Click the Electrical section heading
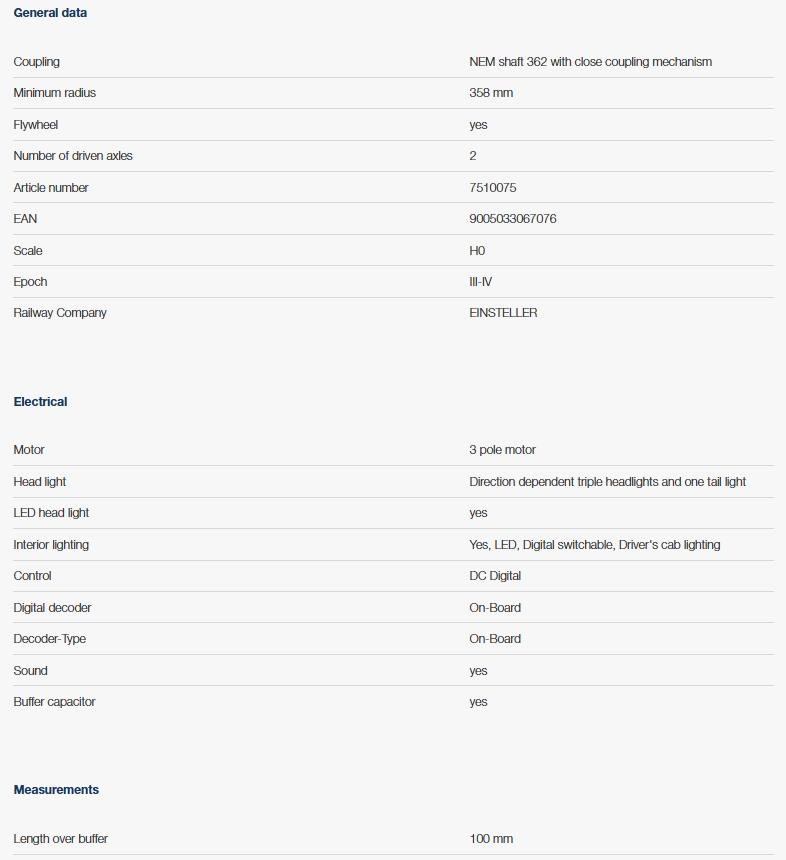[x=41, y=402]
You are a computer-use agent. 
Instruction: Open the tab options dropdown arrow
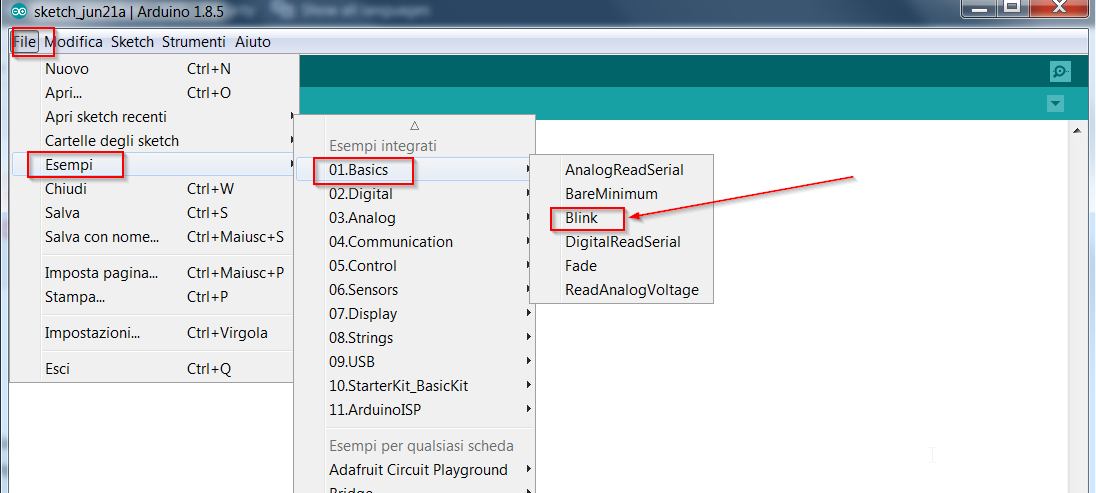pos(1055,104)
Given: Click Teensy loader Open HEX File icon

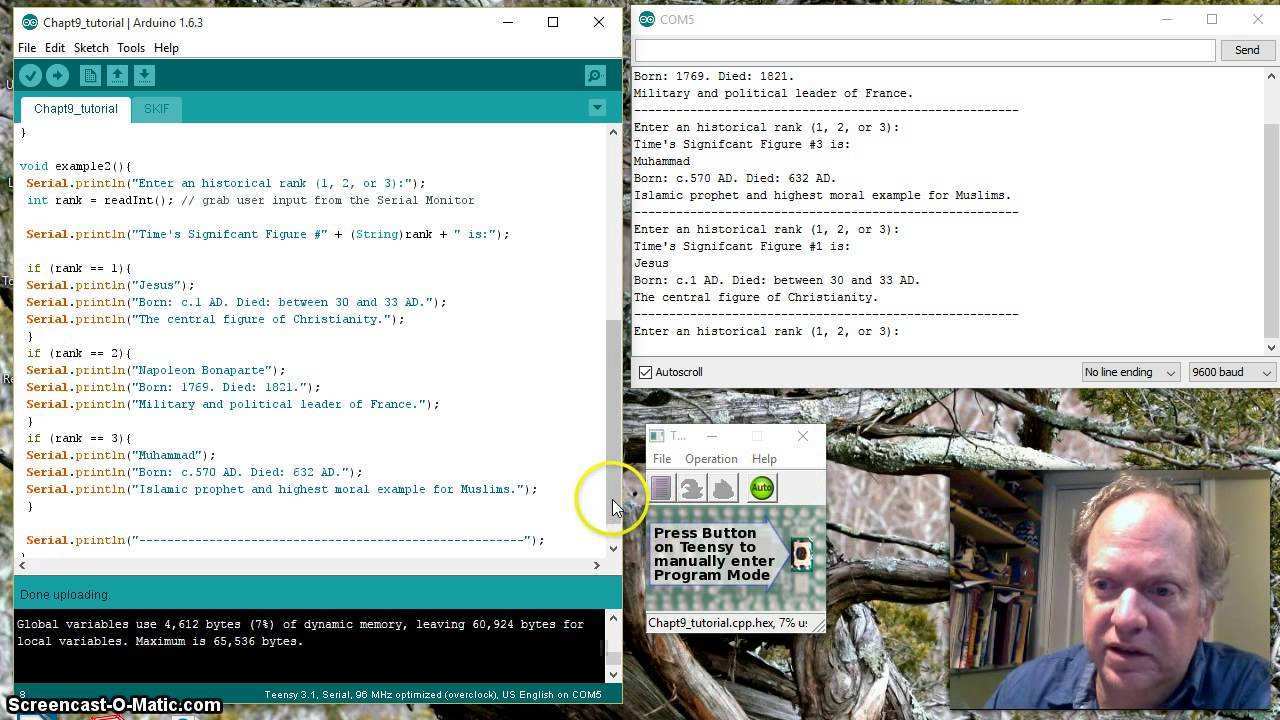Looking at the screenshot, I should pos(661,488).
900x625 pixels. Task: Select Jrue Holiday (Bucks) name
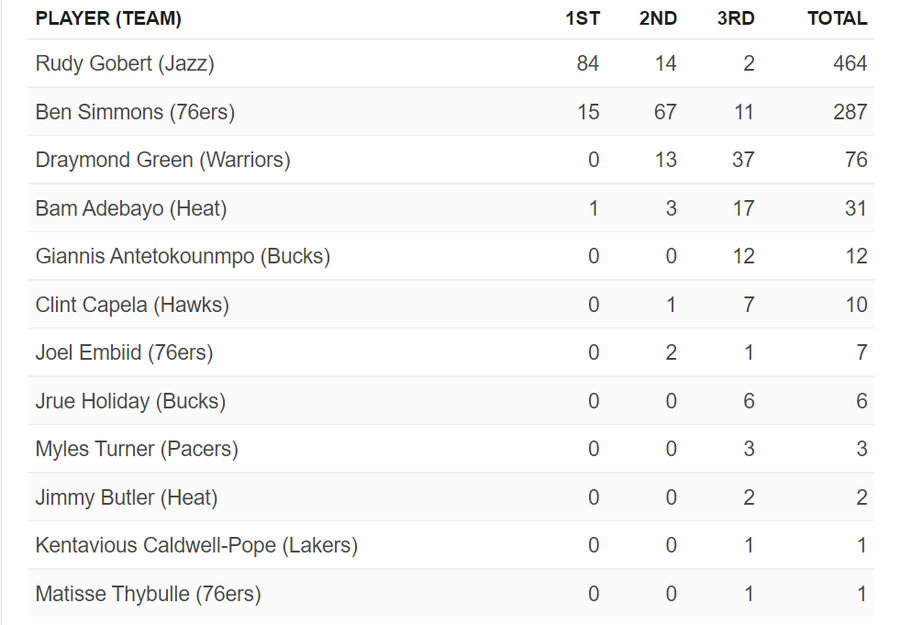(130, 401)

● ● ●

# Task details
Give back, word for word, the lines from the one with "You are a computer-use agent." to the end of the records above, and no pictures.

# Exercise response
You are a computer-use agent. 
Instruction: Open the tab options dropdown arrow
pos(1055,104)
Given: Click Teensy loader Open HEX File icon

Looking at the screenshot, I should pos(661,488).
900x625 pixels. Task: Select Jrue Holiday (Bucks) name
(130, 401)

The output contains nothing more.